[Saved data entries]
————

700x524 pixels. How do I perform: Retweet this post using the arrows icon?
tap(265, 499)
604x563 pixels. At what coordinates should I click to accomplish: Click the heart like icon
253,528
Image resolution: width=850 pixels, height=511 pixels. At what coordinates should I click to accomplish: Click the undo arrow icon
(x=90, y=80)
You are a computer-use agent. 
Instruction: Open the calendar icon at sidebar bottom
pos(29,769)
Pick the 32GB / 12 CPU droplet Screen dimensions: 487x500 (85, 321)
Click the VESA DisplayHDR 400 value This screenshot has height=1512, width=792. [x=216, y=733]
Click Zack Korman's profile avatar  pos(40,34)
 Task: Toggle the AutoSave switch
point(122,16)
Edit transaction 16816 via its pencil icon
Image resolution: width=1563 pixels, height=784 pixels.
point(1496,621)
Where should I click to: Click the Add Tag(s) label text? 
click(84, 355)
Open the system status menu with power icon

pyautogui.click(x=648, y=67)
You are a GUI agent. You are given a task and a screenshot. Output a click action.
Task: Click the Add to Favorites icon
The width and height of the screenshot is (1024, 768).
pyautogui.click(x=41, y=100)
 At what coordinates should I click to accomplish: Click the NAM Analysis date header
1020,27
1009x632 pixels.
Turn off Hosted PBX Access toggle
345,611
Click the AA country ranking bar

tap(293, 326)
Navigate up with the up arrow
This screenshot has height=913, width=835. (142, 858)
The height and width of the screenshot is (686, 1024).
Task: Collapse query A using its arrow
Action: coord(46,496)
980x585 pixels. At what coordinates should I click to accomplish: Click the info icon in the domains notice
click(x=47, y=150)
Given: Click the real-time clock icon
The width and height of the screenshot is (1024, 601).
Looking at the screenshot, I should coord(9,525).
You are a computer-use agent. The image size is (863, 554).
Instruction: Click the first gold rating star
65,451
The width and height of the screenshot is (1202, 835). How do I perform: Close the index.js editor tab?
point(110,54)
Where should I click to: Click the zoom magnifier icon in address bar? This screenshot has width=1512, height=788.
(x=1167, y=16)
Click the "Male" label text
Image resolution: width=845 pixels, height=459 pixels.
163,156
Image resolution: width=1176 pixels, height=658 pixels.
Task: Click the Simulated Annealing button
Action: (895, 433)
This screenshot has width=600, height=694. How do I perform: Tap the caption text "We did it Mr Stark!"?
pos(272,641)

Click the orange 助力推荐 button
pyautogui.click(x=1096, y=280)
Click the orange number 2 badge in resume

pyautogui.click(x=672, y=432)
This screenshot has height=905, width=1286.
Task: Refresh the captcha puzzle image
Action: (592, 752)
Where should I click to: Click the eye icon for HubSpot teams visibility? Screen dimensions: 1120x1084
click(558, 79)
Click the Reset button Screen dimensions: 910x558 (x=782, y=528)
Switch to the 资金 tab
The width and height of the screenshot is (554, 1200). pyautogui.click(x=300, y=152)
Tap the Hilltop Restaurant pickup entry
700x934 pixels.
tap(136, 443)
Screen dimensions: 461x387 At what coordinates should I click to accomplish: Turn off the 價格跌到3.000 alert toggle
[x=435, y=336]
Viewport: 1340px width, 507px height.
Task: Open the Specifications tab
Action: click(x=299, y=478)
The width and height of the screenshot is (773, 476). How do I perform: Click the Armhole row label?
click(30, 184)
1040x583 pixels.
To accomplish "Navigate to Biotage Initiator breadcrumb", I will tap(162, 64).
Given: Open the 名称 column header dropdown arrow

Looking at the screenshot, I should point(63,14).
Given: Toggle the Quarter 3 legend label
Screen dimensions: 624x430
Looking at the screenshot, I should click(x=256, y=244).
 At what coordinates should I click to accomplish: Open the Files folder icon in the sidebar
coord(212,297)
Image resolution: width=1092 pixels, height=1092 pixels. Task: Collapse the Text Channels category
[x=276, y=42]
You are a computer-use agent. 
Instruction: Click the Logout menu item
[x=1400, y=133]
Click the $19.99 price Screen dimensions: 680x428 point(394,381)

————

▶ Prompt
Throughout the data above, count the lines in which the word "agent" occurs; supply the number alone.

▶ Solution to the exercise
4